Back to the Center: History in the Making: The University of North Alabama Center for Writing Excellence
Robert T. Koch Jr. and Katie Crum, University of North Alabama
- Building History... Literally
- Center for Writing Excellence History
- Center for Writing Excellence Services
- Into the Future...
- Works Cited
"History and writing are inseparable. We cannot know history well unless we write about it." ---Richard Marius and Melvin E. Page, A Short Guide to Writing about History, 6th edition
Building History... Literally
On November 8, 1939, Florence State Teachers College announced the completion of a new student lodge, complete with couches, tables, and a kitchen ("Modernistic" 1). Built by FSTC students under the leadership of the National Youth Administration (NYA), a component of Franklin Roosevelt's Works Progress Administration, the lodge served as a venue for student organization meetings and events for several years. Eventually, however, the Stone Lodge, as it came to be called, became a catch-all for the various odd needs of the university.
By the Numbers
|University of North Alabama: approximately 7,200 undergraduate and graduate MA students|
|Center for Writing Excellence Director: Dr. Robert T. Koch Jr.|
|CWE Age: 4 years (2 as an official university academic support service)|
|Number of Tutors: 12-15|
|Number of Tutorials: 925 in Fall 2008|
|Hours of operation: M-F 8-4, M-R 6-9, Sat 10-5, Sun 2-9|
- Through at least 1954, the lodge hosted organizations like the Wesleyan Foundation, which met on Wednesday nights.
- Sometime after 1954 and until 1969, it served as the practice and storage facility for the FSTC marching band.
- Conflicting alumni reports identify the space as having two purposes in the early 1970s. It may have been an audio-visual classroom, but it is also remembered as a greenhouse and primate study site. Since the lodge has two stories, it may well have been both.

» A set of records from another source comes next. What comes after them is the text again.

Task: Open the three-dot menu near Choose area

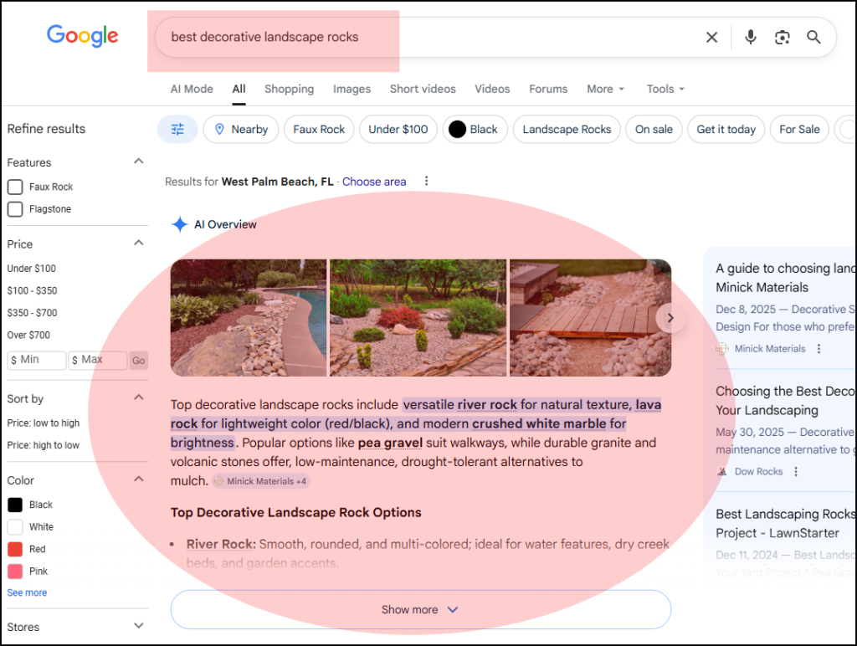Action: click(x=427, y=181)

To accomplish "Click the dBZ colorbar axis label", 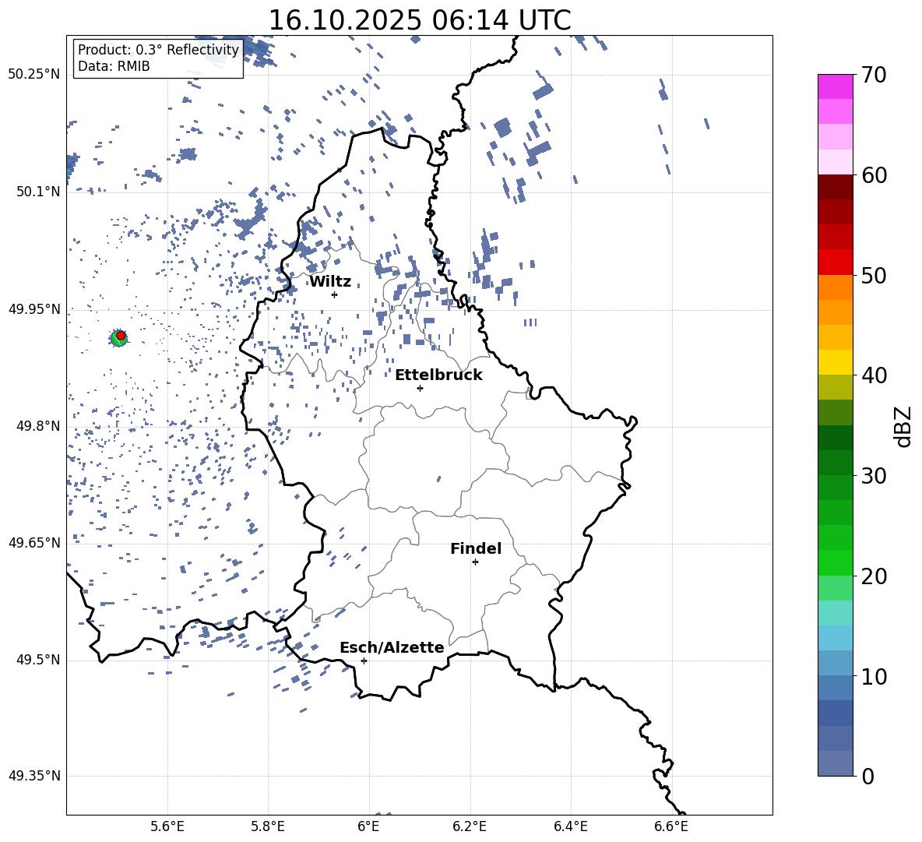I will click(903, 427).
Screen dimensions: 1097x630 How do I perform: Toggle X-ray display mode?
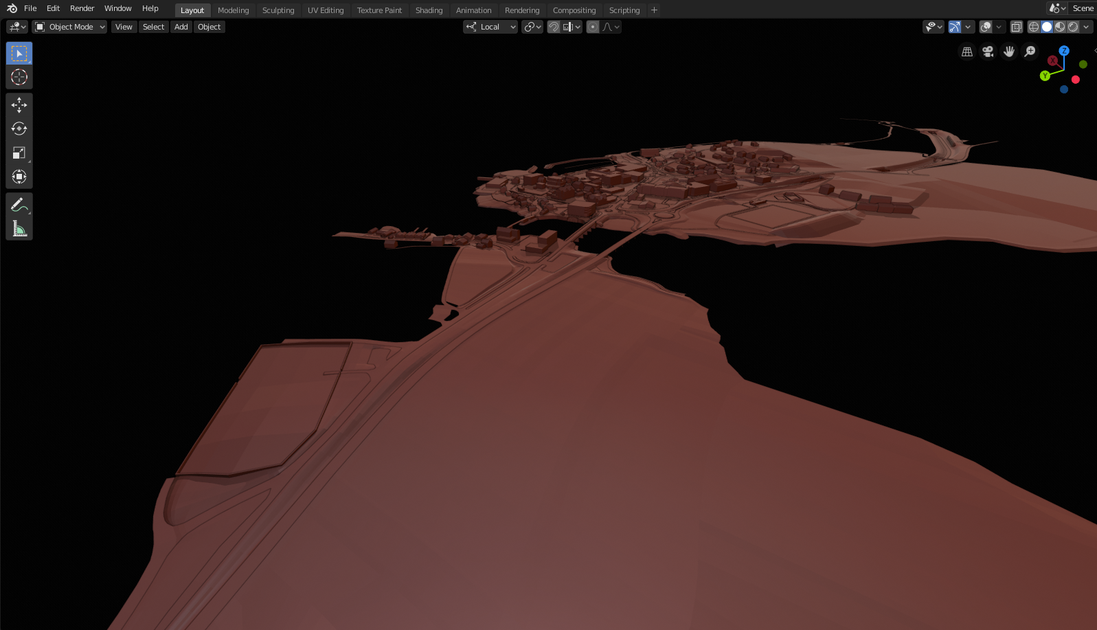pos(1017,27)
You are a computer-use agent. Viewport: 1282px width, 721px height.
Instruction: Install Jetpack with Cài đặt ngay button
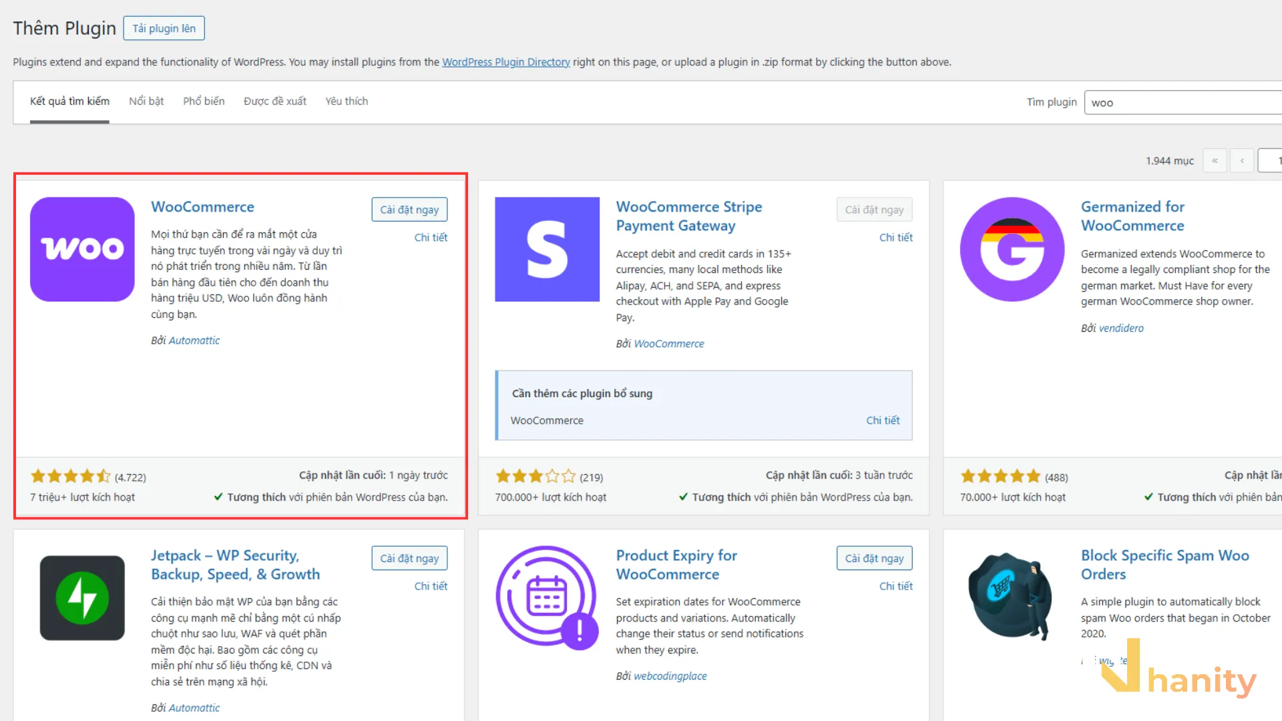point(409,558)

- By 1978, the lodge was the home of the Student Government Association (SGA). In Fall 1979, it became the site of an impromptu and heated SGA debate on the separation of church and state that made not only campus news headlines, but local newspaper headlines as well.

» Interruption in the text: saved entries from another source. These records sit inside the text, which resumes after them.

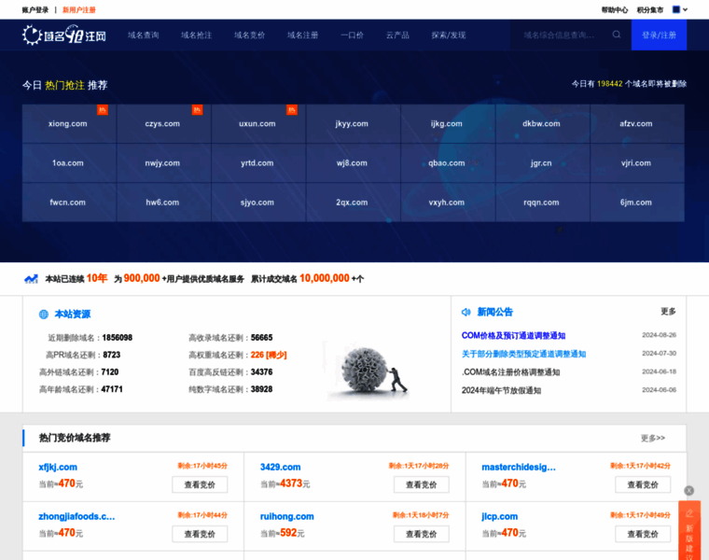The image size is (709, 560).
Task: Focus the domain search input field
Action: [560, 35]
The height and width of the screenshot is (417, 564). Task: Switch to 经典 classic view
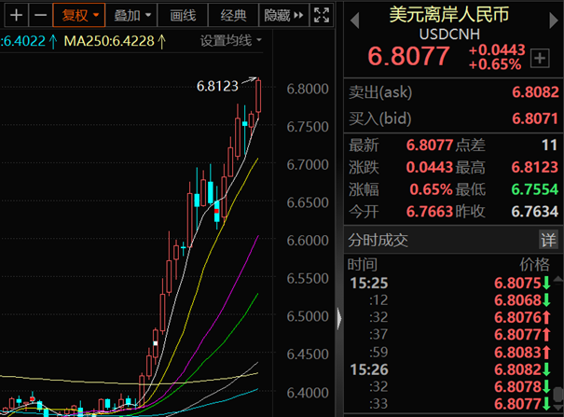coord(234,15)
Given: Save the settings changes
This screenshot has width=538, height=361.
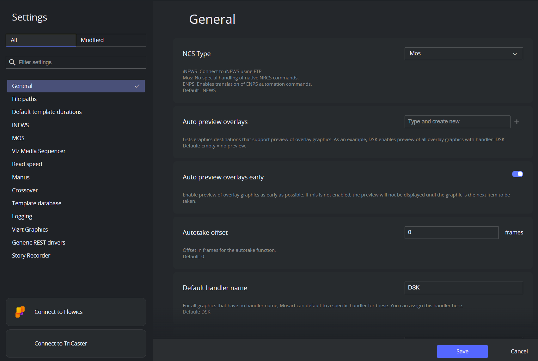Looking at the screenshot, I should [x=462, y=352].
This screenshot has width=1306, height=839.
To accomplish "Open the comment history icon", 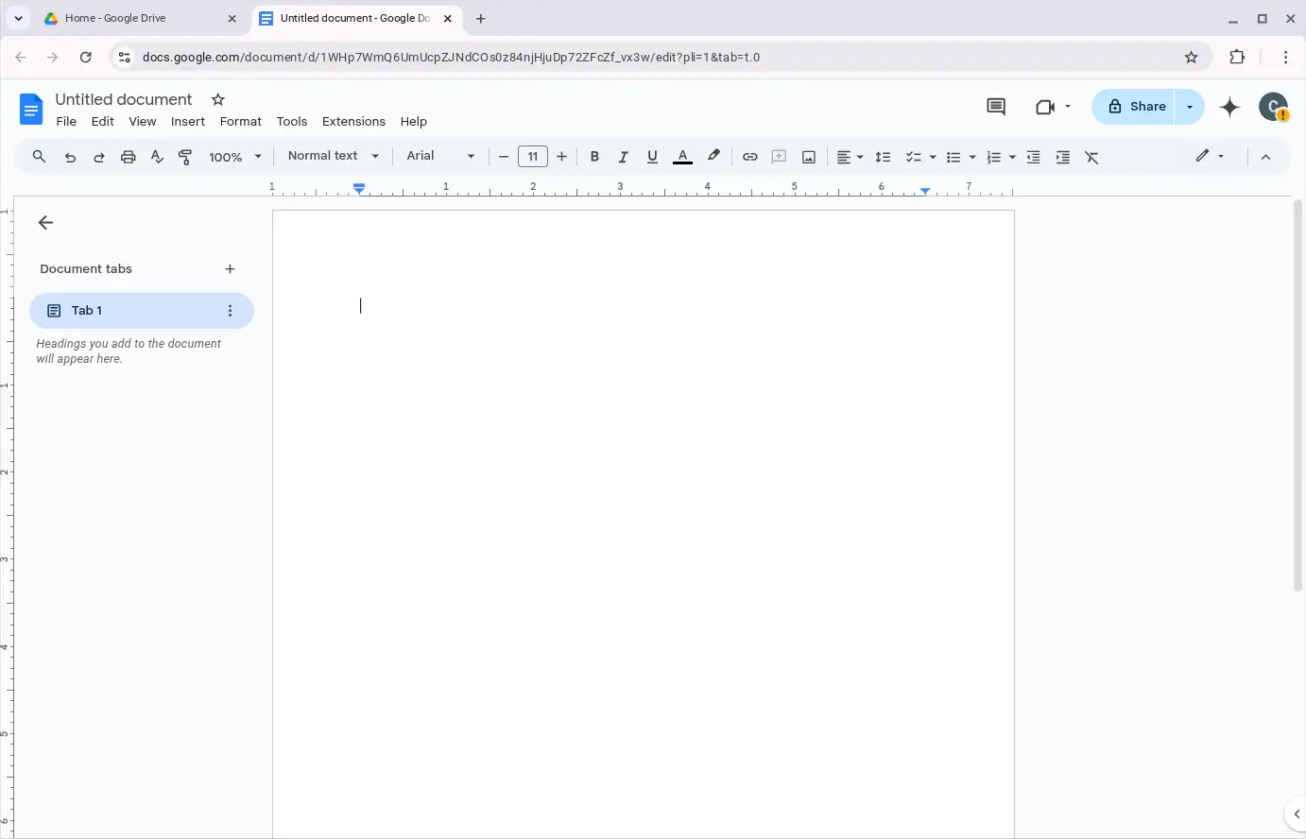I will click(x=996, y=107).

- In 1996, fifty-seven years after FSTC President Keller declared it was "in no sense to be a student hangout throughout the day" ("New" 1), UNA reopened the Stone Lodge as a student social hall, renaming it Leo's, after the university mascot Leo the Lion.
By 2005, the Stone Lodge had become a computer classroom and part-time lab operated jointly by the English department and Collier Library. Because the lodge is located near the geographic center of campus, much of the student body pass the lodge each day, going to and from class, residence halls, and campus parking. For both the English department and the university administration, this fact made the Stone Lodge a logical site for a new writing center. Although geography made this location an obvious choice, the discovery of such a varied history adds to the lodge's appeal.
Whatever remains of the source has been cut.